The House of Representatives, 1822  by Samuel F. B. Morse. Courtesy of the National Gallery of Art.



By 1819, across a wide swath of the republic, slavery was seen as an evil of the past that the country needed to move beyond. The New England states and Pennsylvania had all abolished or phased out slavery during or shortly after the American Revolution. The Mid-Atlantic states of New York and New Jersey passed gradual emancipation laws in 1799 and 1804, respectively. Thousands of free African Americans became voters. Furthermore, the abolition of the international slave trade in 1808 helped to propel an antislavery movement. Northern politicians took notice and were motivated to act.

When Congress convened in 1819, the debate over Missouri and the expansion of slavery renewed. The House eventually passed a bill authorizing the people of Missouri to form a constitution and a state government; however, the next day, Rep. James Tallmadge, Jr. of New York amended the bill to restrict slavery in Missouri.

But this momentous question, like a fire bell in the night, awakened and filled me with terror. I considered it at once as the knell of the Union.

~ Thomas Jefferson

The Tallmadge Amendment

The Tallmadge Amendment placed conditions on Missouri statehood, allowing existing slaveholders to retain their property but providing for the gradual elimination of slavery in Missouri over several decades, similar to the approach taken in the gradual emancipation statutes that had been enacted throughout the North. The amendment prohibited the further importation of slaves and freed all slave children born in Missouri (after admission as a state) when they turned twenty-five.

James Tallmadge, Jr.

Rep. Tallmadge narrowly won election in New York with the support of black and other antislavery voters. Thus, when the bill for Missouri statehood was considered again, Tallmadge introduced an amendment to prohibit the “future introduction of slavery” in the new state.

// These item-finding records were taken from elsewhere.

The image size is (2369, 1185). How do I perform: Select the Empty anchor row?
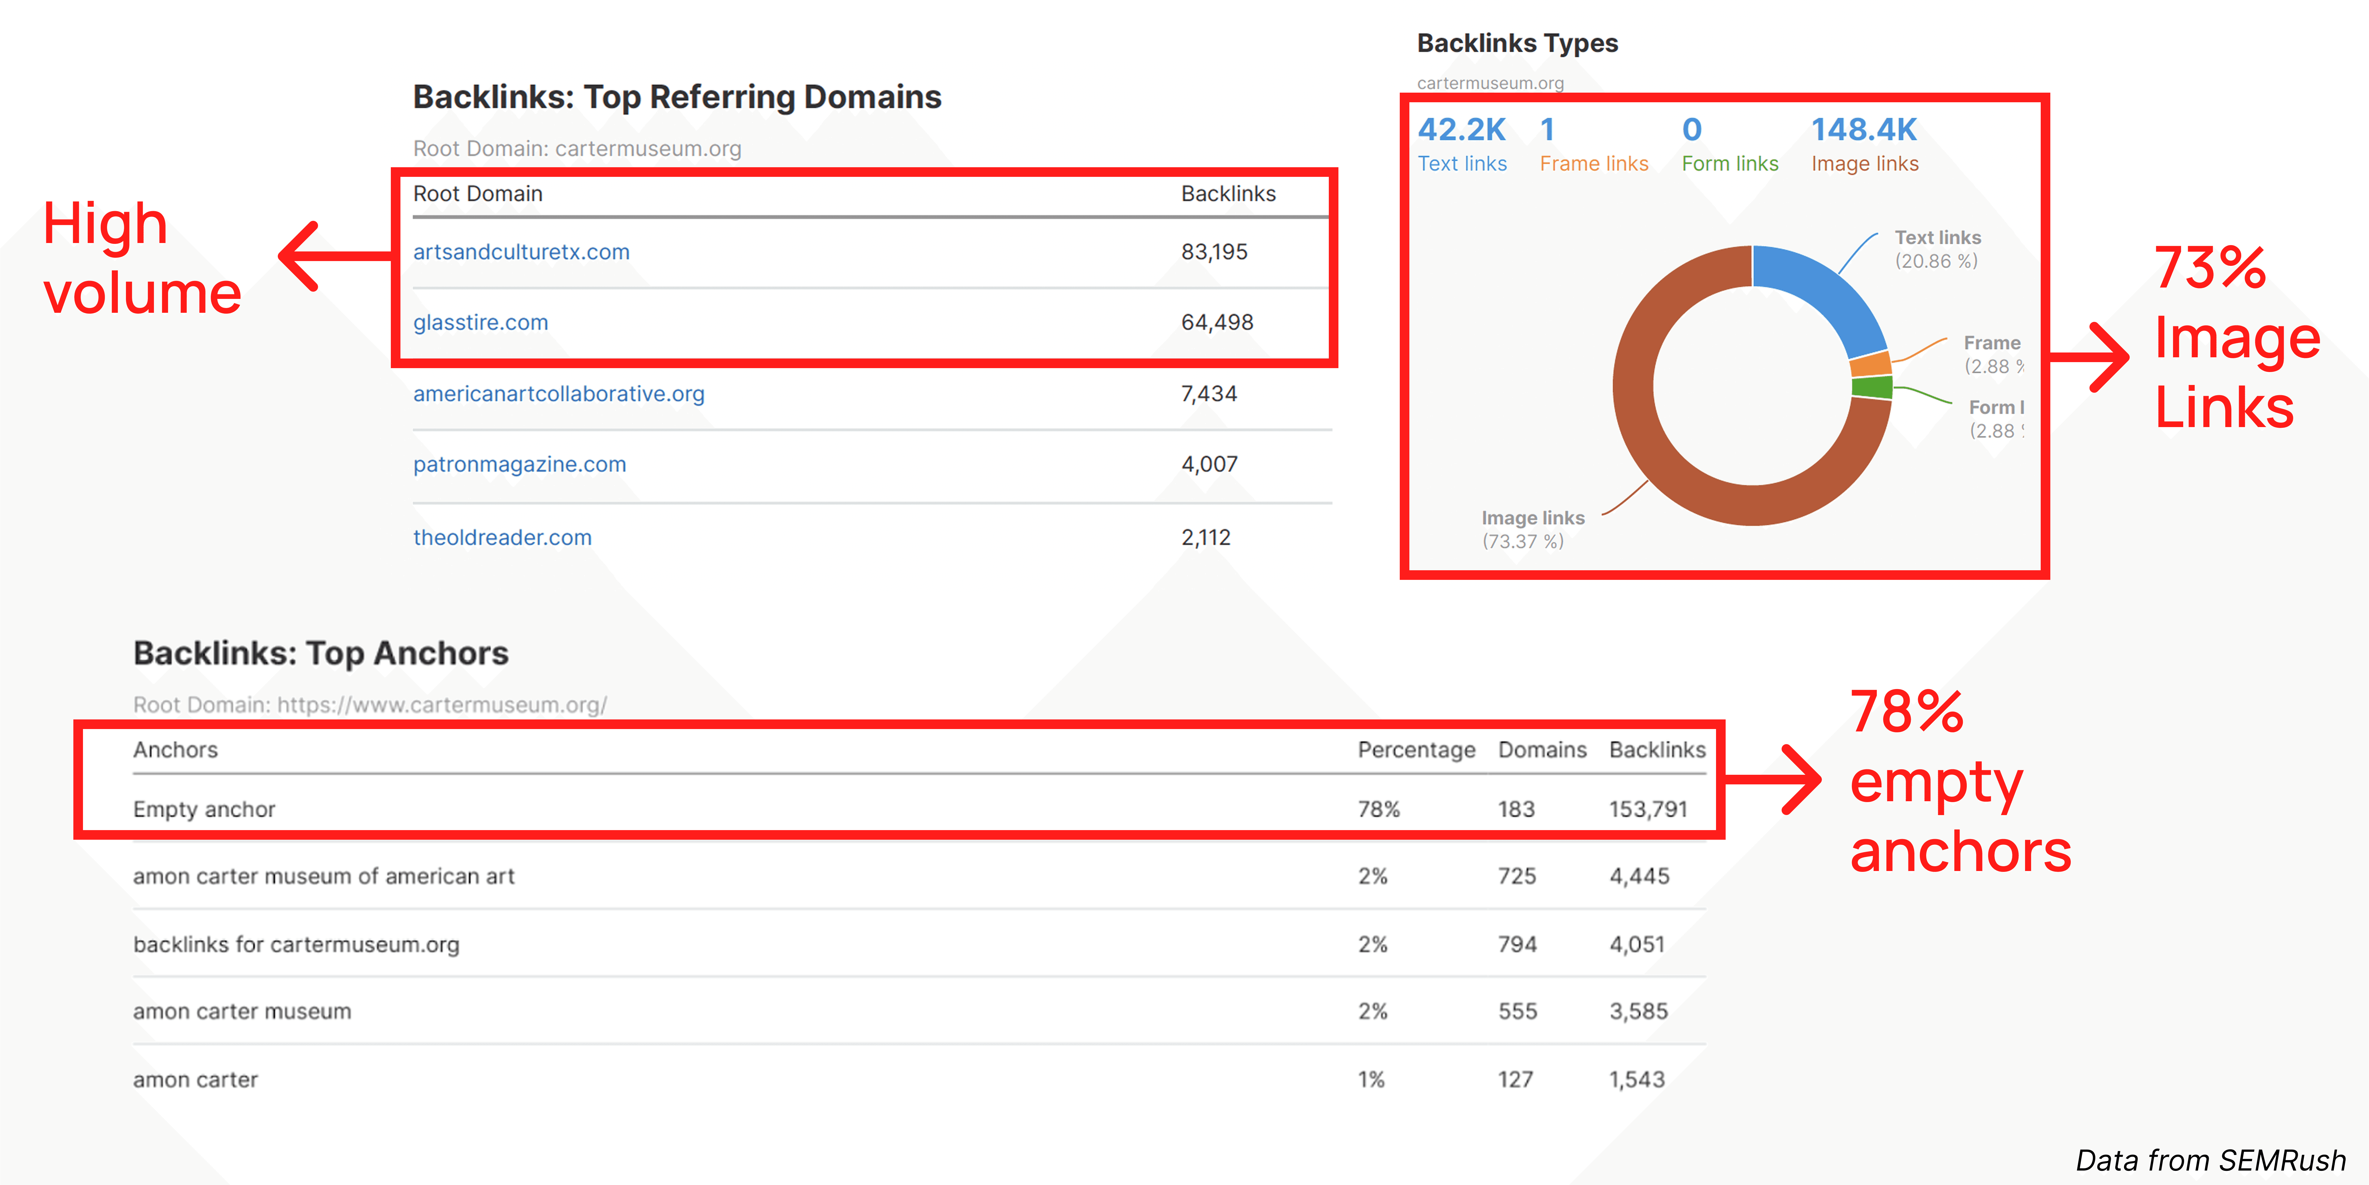coord(204,810)
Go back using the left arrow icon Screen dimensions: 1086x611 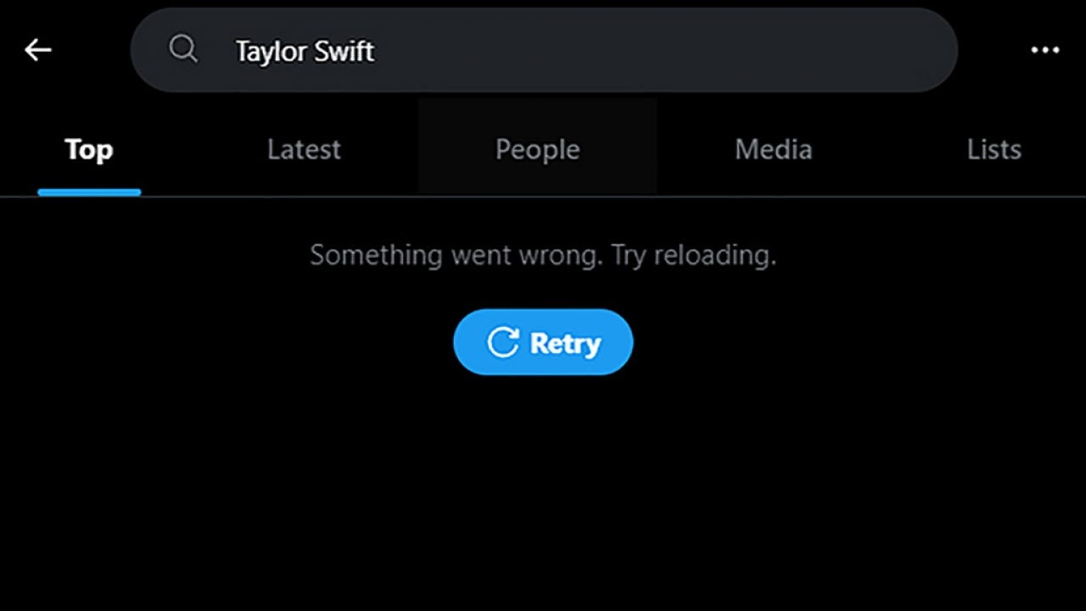coord(38,50)
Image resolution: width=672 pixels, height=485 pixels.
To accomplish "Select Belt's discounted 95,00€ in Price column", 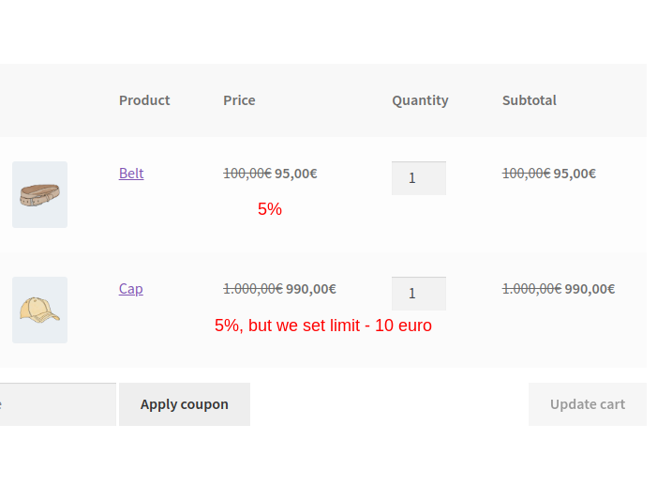I will (296, 174).

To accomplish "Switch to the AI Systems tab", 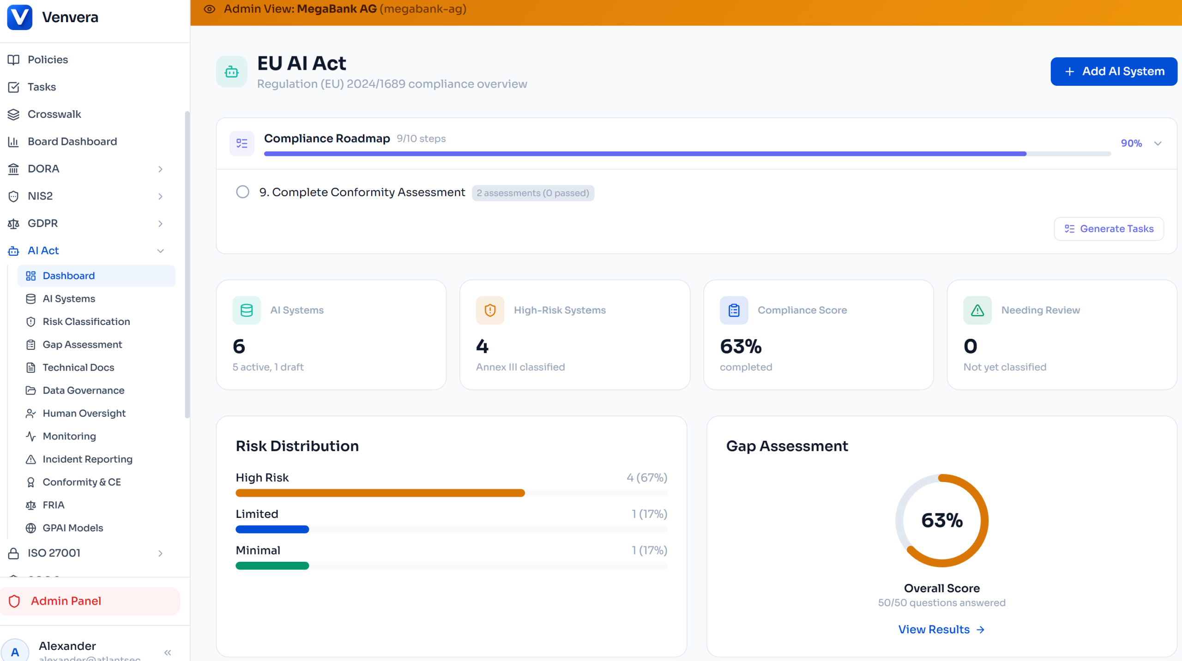I will tap(68, 298).
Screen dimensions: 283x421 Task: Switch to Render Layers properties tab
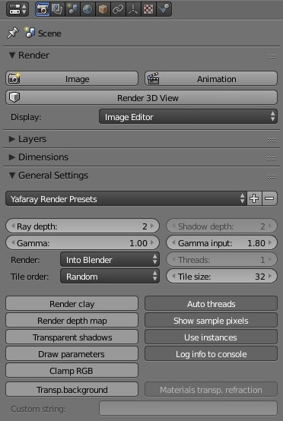coord(57,9)

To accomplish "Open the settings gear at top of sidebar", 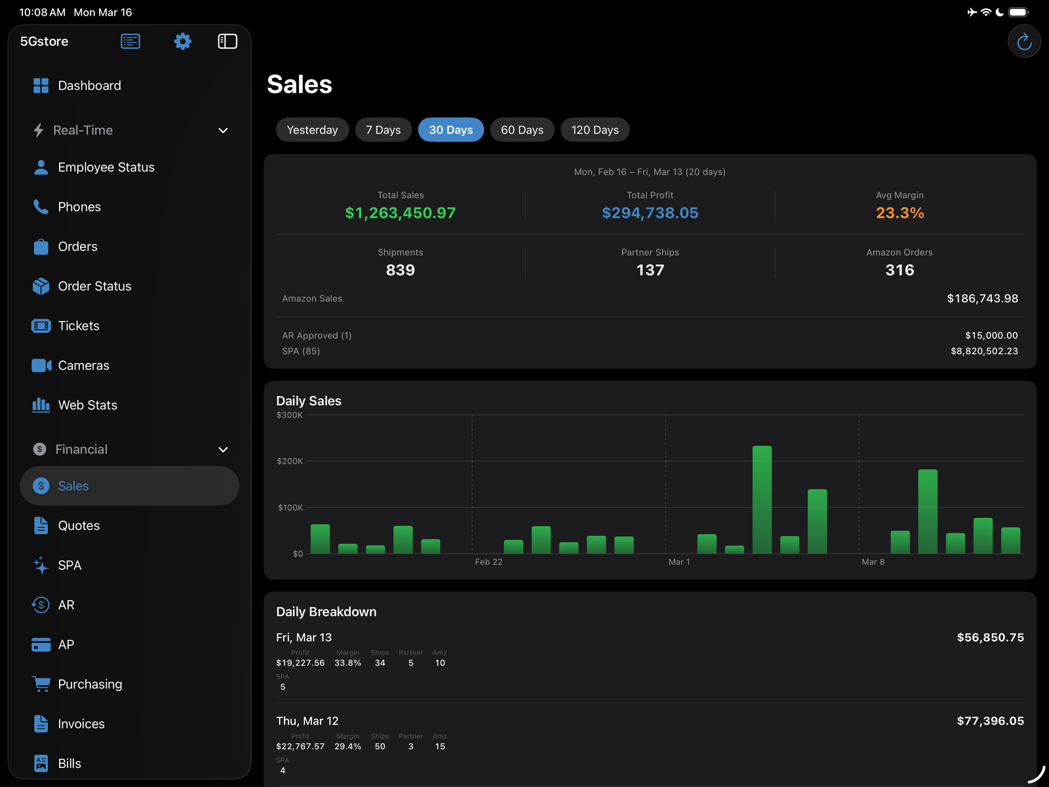I will [182, 41].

“James Tallmadge, Jr.” from Hunt’s Merchants’ Magazine and Commercial Review, 1849.

A Deadlocked Vote



The House of Representatives, whose membership is determined by population, responded to the new antislavery currents in the country. The House sent an electric shock through the country by passing the Tallmadge Amendment, 87-76, banning slavery in Missouri.

Yet when the bill reached the Senate, with equal representation by the states, and thus more slaveholders, the Tallmadge Amendment met a different fate, struck altogether. The Senate passed its own bill with no restriction on slavery in Missouri, but that was narrowly rejected by the House, 78–76. On March 3, 1819, Congress adjourned, firmly deadlocked on the question of Missouri’s statehood.


Early Emancipation in the North created by Pea Pod Creative in partnership with Struggle for Statehood project team.

Did you know?

In the midst of the Missouri Crisis, the case McCulloch v. Maryland was decided by the U.S. Supreme Court. The court ruled that the Constitution gives Congress “implied powers,” not specifically stated, but necessary to carry out its other powers. The landmark decision established sovereignty of the federal government over the states.